**Document text**
####################

I went on his facebook last night and saw that he has a new phone.

Today I texted him saying that I hope he had a great spring break and good luck on the rest of his semester.

Ex "who is this? i have a new phone"

I said it was me.

EX "you have the wrong number"

I said "oh ok... sorry for bothering you" .

Ex " its ok. Have a good day"

 

I am crying now. It hurts so much. I still love him even 3 months after break up. I miss him so much.

  • Author
Posted

I had 1 month of NC. I shouldnt have texted him. Why is he so evil??? Tell me how to forget him!!!

Posted

Sorry to hear that .. Sounds like a not so nice

Guy ... His loss .. Don't be too down!!

Posted

Stop it now, you are three months after break up you should have partially moved on by now. He doesn't give a damn about you anymore, do you really want to waste time with someone like that? Yes, I know it's hard but you are the one holding you back towards happiness not him.

 

I'm into 3.5 months since break up and while I still love him, miss him and blame myself for the last two months, I also came to a point he is too blame for not speaking his mind and telling me what I did wrong. I followed a long road and I am strong and I didn't hear from him since 10th day after break him where I told him off.

 

Stop contacting, stop checking facebook and go back into NC!! Listen to my advice right here and now that it is the time to completely move on!

 

You do not want a person like that back!

####################

**Material provided**
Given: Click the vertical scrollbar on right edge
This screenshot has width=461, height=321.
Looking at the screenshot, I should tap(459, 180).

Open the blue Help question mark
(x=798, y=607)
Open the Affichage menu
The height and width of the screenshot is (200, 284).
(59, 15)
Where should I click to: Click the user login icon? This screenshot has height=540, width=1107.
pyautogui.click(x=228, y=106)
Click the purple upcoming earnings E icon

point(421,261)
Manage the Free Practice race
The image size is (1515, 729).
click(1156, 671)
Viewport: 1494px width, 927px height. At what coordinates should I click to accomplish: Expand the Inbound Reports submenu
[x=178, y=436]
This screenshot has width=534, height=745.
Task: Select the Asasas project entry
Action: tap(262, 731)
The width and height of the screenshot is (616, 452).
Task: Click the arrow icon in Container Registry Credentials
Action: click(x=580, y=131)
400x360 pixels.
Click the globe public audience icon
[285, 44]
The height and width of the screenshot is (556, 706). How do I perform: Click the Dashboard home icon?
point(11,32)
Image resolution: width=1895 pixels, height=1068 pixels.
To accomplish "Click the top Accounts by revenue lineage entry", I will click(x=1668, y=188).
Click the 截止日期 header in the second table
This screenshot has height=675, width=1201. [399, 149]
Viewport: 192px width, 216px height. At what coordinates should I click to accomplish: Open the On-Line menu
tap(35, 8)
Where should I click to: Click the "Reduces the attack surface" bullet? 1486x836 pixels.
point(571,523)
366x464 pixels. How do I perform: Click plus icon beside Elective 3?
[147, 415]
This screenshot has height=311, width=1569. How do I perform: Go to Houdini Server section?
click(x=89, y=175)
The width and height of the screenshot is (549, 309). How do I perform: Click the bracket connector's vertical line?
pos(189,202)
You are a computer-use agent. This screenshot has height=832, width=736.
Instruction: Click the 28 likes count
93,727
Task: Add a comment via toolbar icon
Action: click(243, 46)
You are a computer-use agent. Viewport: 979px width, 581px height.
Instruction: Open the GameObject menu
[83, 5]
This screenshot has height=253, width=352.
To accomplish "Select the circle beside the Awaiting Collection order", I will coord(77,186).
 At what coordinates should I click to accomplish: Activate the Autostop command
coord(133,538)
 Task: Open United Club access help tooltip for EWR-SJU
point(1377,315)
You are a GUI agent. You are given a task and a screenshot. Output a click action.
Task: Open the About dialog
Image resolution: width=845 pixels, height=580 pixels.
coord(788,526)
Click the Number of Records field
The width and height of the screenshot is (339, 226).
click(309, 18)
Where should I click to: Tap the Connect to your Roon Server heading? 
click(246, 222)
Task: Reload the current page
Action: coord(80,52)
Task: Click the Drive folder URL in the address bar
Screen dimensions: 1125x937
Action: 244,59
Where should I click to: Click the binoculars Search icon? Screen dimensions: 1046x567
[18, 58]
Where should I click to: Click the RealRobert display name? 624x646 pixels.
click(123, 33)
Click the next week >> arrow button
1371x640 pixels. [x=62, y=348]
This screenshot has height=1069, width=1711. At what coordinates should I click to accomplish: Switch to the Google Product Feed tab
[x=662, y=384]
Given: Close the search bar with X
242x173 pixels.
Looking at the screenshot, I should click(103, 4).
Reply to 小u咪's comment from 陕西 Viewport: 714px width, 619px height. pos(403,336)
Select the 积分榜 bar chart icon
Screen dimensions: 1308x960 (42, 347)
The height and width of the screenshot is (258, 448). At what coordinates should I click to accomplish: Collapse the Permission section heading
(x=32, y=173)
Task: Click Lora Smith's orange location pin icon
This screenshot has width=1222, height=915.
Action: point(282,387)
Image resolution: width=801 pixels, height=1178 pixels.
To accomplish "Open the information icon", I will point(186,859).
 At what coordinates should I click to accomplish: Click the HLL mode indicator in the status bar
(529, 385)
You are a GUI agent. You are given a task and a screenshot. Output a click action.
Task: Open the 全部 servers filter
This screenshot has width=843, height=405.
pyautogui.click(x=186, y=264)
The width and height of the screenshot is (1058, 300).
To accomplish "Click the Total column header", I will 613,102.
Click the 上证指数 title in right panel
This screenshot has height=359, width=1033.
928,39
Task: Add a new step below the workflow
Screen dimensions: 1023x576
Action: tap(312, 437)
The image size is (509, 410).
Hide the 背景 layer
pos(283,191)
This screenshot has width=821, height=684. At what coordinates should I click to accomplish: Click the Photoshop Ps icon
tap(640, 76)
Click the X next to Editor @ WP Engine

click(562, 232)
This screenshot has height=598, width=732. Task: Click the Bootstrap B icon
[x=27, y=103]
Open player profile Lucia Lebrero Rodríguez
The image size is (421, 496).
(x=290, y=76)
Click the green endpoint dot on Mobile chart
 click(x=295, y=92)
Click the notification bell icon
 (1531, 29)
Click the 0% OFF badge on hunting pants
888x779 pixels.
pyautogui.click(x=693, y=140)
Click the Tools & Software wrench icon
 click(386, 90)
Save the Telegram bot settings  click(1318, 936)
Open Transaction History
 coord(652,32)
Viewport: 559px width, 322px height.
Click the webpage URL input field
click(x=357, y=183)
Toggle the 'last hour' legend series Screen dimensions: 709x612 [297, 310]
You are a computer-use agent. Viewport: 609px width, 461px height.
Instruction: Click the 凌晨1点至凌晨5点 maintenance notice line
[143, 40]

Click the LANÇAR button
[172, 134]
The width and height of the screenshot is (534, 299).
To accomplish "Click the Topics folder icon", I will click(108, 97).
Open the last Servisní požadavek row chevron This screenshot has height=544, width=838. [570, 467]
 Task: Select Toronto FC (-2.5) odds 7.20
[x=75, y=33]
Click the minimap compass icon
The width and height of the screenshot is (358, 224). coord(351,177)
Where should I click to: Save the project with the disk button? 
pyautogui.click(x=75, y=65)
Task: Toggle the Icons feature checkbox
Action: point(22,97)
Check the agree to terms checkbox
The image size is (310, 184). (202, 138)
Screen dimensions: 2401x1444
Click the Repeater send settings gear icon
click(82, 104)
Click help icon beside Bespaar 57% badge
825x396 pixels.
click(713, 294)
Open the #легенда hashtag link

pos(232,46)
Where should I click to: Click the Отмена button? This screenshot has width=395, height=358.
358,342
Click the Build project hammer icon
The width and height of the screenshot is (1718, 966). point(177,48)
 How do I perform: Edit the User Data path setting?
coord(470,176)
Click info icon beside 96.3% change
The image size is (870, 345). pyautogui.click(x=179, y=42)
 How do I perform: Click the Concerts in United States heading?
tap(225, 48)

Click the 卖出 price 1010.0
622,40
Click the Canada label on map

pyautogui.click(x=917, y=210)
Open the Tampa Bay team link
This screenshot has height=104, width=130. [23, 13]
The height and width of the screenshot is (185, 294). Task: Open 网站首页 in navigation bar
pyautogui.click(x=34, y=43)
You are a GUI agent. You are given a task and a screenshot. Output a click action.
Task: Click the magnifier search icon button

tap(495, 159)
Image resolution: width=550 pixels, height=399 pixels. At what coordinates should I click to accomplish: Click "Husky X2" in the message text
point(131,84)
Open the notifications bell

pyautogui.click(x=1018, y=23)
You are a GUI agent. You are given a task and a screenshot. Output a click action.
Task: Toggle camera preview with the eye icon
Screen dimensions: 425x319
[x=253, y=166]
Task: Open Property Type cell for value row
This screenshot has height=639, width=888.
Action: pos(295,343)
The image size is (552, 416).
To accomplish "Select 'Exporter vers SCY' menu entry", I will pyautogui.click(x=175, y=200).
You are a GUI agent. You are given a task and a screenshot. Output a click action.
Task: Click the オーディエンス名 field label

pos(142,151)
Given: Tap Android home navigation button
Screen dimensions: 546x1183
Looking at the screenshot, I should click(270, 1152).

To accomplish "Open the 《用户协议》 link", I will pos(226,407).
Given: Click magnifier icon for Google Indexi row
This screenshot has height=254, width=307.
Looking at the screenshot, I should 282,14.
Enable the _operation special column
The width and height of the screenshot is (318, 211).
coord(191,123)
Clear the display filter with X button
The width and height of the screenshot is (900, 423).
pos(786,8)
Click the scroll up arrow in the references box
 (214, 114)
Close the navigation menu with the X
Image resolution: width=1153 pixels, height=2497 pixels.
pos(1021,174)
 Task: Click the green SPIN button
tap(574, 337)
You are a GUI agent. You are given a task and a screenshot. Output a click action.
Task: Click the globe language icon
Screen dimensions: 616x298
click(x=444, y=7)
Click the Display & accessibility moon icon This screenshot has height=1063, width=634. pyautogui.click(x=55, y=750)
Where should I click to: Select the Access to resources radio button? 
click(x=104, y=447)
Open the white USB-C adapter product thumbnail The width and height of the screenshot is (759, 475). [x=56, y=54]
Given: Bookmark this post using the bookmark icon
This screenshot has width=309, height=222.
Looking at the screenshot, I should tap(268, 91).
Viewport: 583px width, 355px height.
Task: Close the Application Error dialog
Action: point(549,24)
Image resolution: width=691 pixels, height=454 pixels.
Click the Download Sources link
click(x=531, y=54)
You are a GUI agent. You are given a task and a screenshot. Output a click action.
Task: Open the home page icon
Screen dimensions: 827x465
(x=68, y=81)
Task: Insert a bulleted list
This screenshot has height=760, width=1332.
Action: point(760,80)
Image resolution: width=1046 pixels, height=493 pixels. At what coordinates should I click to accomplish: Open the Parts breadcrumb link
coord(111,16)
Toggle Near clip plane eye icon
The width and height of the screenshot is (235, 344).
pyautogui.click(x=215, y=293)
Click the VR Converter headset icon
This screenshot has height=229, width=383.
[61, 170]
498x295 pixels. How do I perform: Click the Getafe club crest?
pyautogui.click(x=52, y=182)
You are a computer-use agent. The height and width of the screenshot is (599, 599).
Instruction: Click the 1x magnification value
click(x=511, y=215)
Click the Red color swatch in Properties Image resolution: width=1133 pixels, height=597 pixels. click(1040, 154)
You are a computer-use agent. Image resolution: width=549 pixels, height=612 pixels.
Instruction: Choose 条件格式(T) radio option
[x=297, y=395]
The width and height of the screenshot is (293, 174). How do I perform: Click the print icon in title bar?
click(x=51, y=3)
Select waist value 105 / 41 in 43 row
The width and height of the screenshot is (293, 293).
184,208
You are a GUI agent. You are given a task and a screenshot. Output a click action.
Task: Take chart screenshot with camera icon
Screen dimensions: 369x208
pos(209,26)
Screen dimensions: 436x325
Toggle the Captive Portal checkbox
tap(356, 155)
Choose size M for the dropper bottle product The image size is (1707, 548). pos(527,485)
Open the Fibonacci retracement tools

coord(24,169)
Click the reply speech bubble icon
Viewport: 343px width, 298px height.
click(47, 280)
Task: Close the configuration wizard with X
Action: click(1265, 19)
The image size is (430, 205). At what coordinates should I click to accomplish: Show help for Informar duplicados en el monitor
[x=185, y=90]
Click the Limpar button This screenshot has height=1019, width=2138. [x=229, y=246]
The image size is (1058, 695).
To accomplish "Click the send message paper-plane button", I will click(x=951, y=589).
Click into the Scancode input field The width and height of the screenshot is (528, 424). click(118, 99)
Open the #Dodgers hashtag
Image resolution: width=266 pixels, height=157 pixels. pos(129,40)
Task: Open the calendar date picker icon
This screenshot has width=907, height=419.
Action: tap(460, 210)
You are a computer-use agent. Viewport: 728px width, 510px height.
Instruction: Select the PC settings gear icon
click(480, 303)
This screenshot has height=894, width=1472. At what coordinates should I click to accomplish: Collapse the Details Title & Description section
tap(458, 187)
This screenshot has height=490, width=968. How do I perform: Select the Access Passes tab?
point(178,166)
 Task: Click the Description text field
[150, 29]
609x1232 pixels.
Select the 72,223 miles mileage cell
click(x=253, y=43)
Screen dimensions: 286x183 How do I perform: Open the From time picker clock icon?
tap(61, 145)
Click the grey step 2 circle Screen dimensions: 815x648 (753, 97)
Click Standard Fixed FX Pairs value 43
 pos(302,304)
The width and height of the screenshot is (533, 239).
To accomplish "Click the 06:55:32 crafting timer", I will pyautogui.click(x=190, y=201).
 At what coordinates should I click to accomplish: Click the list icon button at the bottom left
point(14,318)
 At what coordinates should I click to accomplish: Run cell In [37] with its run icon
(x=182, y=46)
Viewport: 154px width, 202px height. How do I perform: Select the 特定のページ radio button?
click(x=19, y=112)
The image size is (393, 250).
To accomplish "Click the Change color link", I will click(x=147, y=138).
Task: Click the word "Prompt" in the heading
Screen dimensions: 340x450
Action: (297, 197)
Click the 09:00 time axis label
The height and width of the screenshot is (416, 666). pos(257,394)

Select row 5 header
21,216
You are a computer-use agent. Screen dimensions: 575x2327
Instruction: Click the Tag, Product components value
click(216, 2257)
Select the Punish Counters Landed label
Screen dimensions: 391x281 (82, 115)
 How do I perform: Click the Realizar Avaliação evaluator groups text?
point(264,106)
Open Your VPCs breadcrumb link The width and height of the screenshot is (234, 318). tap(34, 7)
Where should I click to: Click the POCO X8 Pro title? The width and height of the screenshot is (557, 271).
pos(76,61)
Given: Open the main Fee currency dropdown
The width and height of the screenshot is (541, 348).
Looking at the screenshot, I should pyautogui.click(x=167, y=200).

####################

**Exercise tasks**
**1)** Retype the passage from the forum thread word for word, beginning at the words "I am crying" and ending after "be too down!!".
**2)** In the forum thread, which site does the reply from someone 3.5 months past a breakup tell the original poster to stop checking?

**Expected outputs**
**1)**
I am crying now. It hurts so much. I still love him even 3 months after break up. I miss him so much.

  • Author
Posted

I had 1 month of NC. I shouldnt have texted him. Why is he so evil??? Tell me how to forget him!!!

Posted

Sorry to hear that .. Sounds like a not so nice

Guy ... His loss .. Don't be too down!!

**2)** Facebook.